Work instructions: Reproduce the entries. Each one must match the original exactly.
━━━
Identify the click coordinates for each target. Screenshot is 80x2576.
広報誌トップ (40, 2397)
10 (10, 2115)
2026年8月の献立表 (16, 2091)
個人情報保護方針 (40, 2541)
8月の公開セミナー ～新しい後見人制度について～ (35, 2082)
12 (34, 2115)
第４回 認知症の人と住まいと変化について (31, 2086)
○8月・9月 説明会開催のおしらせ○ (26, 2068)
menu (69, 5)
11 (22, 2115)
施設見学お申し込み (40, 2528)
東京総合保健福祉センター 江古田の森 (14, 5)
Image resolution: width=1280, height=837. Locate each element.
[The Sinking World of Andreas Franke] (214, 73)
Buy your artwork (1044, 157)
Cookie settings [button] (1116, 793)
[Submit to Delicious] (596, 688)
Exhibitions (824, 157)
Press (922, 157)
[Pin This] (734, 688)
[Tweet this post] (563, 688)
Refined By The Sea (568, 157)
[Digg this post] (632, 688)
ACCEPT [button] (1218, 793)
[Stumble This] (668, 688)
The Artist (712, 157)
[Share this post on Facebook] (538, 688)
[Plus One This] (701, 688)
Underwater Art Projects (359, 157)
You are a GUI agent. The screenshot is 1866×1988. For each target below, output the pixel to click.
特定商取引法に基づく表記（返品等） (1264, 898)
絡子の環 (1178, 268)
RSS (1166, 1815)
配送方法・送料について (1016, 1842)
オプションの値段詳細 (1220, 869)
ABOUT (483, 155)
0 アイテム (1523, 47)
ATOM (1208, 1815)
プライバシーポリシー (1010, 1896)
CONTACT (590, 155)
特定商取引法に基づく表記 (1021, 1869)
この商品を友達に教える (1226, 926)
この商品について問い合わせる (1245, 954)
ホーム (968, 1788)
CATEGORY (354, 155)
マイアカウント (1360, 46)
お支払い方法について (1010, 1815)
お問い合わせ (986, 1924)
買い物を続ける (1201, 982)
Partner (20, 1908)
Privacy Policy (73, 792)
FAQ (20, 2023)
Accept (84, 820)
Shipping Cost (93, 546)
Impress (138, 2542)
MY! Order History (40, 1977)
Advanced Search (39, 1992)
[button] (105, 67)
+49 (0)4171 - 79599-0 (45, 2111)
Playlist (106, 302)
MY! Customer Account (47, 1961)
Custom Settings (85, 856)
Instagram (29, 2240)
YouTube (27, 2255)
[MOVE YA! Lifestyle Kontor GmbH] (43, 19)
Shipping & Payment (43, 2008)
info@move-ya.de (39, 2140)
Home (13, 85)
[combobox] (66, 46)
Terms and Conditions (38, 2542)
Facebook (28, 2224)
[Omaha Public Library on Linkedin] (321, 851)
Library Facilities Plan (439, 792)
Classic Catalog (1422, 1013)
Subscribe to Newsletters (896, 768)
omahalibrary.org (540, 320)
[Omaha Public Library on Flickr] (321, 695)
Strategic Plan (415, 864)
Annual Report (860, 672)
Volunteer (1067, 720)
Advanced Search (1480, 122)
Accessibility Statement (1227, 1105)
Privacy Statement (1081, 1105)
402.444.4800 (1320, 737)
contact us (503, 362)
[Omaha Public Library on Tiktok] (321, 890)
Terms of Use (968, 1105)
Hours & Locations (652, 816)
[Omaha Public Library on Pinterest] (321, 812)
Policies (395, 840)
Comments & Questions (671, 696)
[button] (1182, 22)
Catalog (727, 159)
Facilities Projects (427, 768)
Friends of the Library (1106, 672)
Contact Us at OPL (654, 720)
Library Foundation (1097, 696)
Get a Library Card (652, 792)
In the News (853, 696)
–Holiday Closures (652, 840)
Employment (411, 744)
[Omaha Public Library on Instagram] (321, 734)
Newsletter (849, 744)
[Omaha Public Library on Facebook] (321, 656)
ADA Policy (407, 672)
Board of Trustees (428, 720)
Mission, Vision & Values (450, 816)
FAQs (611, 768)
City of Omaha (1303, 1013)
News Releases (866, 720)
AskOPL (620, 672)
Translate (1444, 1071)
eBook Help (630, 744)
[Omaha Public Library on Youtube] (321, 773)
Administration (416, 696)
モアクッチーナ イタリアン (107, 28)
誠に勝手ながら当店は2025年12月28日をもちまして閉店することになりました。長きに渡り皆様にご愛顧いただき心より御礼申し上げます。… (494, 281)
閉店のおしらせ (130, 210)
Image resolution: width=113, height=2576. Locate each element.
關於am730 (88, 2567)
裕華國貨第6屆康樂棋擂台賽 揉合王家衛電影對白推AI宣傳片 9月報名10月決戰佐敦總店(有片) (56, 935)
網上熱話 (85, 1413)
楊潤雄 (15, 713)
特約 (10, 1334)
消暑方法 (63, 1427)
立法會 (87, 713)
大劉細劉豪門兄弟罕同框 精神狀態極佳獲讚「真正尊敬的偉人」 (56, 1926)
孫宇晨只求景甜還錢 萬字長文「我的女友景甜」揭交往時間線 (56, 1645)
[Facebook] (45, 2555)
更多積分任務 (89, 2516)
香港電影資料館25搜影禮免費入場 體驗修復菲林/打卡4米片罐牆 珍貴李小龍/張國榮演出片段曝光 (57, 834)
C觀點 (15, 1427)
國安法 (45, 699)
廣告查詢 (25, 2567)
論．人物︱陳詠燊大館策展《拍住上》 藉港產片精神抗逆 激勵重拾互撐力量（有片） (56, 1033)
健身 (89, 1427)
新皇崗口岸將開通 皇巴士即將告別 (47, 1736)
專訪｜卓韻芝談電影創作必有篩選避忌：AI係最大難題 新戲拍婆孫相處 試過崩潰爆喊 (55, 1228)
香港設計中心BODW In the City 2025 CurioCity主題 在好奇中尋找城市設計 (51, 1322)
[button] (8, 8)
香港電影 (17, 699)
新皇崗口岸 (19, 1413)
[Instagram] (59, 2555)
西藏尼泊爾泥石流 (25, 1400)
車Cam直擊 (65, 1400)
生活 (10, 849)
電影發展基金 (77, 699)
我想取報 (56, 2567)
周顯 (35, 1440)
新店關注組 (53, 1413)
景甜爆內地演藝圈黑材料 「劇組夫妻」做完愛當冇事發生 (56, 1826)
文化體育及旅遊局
━━━
Answer for this exercise:
Identify the click coordinates for each target. Screenshot is 80x2576.
広報誌トップ (40, 2397)
10 (10, 2115)
2026年8月の献立表 (16, 2091)
個人情報保護方針 (40, 2541)
8月の公開セミナー ～新しい後見人制度について～ (35, 2082)
12 (34, 2115)
第４回 認知症の人と住まいと変化について (31, 2086)
○8月・9月 説明会開催のおしらせ○ (26, 2068)
menu (69, 5)
11 (22, 2115)
施設見学お申し込み (40, 2528)
東京総合保健福祉センター 江古田の森 (14, 5)
Image resolution: width=1280, height=837. Locate each element.
[The Sinking World of Andreas Franke] (214, 73)
Buy your artwork (1044, 157)
Cookie settings [button] (1116, 793)
[Submit to Delicious] (596, 688)
Exhibitions (824, 157)
Press (922, 157)
[Pin This] (734, 688)
[Tweet this post] (563, 688)
Refined By The Sea (568, 157)
[Digg this post] (632, 688)
ACCEPT [button] (1218, 793)
[Stumble This] (668, 688)
The Artist (712, 157)
[Share this post on Facebook] (538, 688)
[Plus One This] (701, 688)
Underwater Art Projects (359, 157)
You are a GUI agent. The screenshot is 1866×1988. For each target below, output the pixel to click.
特定商取引法に基づく表記（返品等） (1264, 898)
絡子の環 (1178, 268)
RSS (1166, 1815)
配送方法・送料について (1016, 1842)
オプションの値段詳細 (1220, 869)
ABOUT (483, 155)
0 アイテム (1523, 47)
ATOM (1208, 1815)
プライバシーポリシー (1010, 1896)
CONTACT (590, 155)
特定商取引法に基づく表記 (1021, 1869)
この商品を友達に教える (1226, 926)
この商品について問い合わせる (1245, 954)
ホーム (968, 1788)
CATEGORY (354, 155)
マイアカウント (1360, 46)
お支払い方法について (1010, 1815)
お問い合わせ (986, 1924)
買い物を続ける (1201, 982)
Partner (20, 1908)
Privacy Policy (73, 792)
FAQ (20, 2023)
Accept (84, 820)
Shipping Cost (93, 546)
Impress (138, 2542)
MY! Order History (40, 1977)
Advanced Search (39, 1992)
[button] (105, 67)
+49 (0)4171 - 79599-0 (45, 2111)
Playlist (106, 302)
MY! Customer Account (47, 1961)
Custom Settings (85, 856)
Instagram (29, 2240)
YouTube (27, 2255)
[MOVE YA! Lifestyle Kontor GmbH] (43, 19)
Shipping & Payment (43, 2008)
info@move-ya.de (39, 2140)
Home (13, 85)
[combobox] (66, 46)
Terms and Conditions (38, 2542)
Facebook (28, 2224)
[Omaha Public Library on Linkedin] (321, 851)
Library Facilities Plan (439, 792)
Classic Catalog (1422, 1013)
Subscribe to Newsletters (896, 768)
omahalibrary.org (540, 320)
[Omaha Public Library on Flickr] (321, 695)
Strategic Plan (415, 864)
Annual Report (860, 672)
Volunteer (1067, 720)
Advanced Search (1480, 122)
Accessibility Statement (1227, 1105)
Privacy Statement (1081, 1105)
402.444.4800 (1320, 737)
contact us (503, 362)
[Omaha Public Library on Tiktok] (321, 890)
Terms of Use (968, 1105)
Hours & Locations (652, 816)
[Omaha Public Library on Pinterest] (321, 812)
Policies (395, 840)
Comments & Questions (671, 696)
[button] (1182, 22)
Catalog (727, 159)
Facilities Projects (427, 768)
Friends of the Library (1106, 672)
Contact Us at OPL (654, 720)
Library Foundation (1097, 696)
Get a Library Card (652, 792)
In the News (853, 696)
–Holiday Closures (652, 840)
Employment (411, 744)
[Omaha Public Library on Instagram] (321, 734)
Newsletter (849, 744)
[Omaha Public Library on Facebook] (321, 656)
ADA Policy (407, 672)
Board of Trustees (428, 720)
Mission, Vision & Values (450, 816)
FAQs (611, 768)
City of Omaha (1303, 1013)
News Releases (866, 720)
AskOPL (620, 672)
Translate (1444, 1071)
eBook Help (630, 744)
[Omaha Public Library on Youtube] (321, 773)
Administration (416, 696)
モアクッチーナ イタリアン (107, 28)
誠に勝手ながら当店は2025年12月28日をもちまして閉店することになりました。長きに渡り皆様にご愛顧いただき心より御礼申し上げます。… (494, 281)
閉店のおしらせ (130, 210)
Image resolution: width=113, height=2576. Locate each element.
關於am730 (88, 2567)
裕華國貨第6屆康樂棋擂台賽 揉合王家衛電影對白推AI宣傳片 9月報名10月決戰佐敦總店(有片) (56, 935)
網上熱話 (85, 1413)
楊潤雄 (15, 713)
特約 (10, 1334)
消暑方法 (63, 1427)
立法會 (87, 713)
大劉細劉豪門兄弟罕同框 精神狀態極佳獲讚「真正尊敬的偉人」 (56, 1926)
孫宇晨只求景甜還錢 萬字長文「我的女友景甜」揭交往時間線 (56, 1645)
[Facebook] (45, 2555)
更多積分任務 (89, 2516)
香港電影資料館25搜影禮免費入場 體驗修復菲林/打卡4米片罐牆 珍貴李小龍/張國榮演出片段曝光 (57, 834)
C觀點 (15, 1427)
國安法 (45, 699)
廣告查詢 (25, 2567)
論．人物︱陳詠燊大館策展《拍住上》 藉港產片精神抗逆 激勵重拾互撐力量（有片） (56, 1033)
健身 (89, 1427)
新皇崗口岸將開通 皇巴士即將告別 (47, 1736)
專訪｜卓韻芝談電影創作必有篩選避忌：AI係最大難題 新戲拍婆孫相處 試過崩潰爆喊 (55, 1228)
香港設計中心BODW In the City 2025 CurioCity主題 在好奇中尋找城市設計 (51, 1322)
[button] (8, 8)
香港電影 (17, 699)
新皇崗口岸 (19, 1413)
[Instagram] (59, 2555)
西藏尼泊爾泥石流 (25, 1400)
車Cam直擊 (65, 1400)
生活 (10, 849)
電影發展基金 (77, 699)
我想取報 (56, 2567)
周顯 (35, 1440)
新店關注組 (53, 1413)
景甜爆內地演藝圈黑材料 「劇組夫妻」做完愛當冇事發生 (56, 1826)
文化體育及旅遊局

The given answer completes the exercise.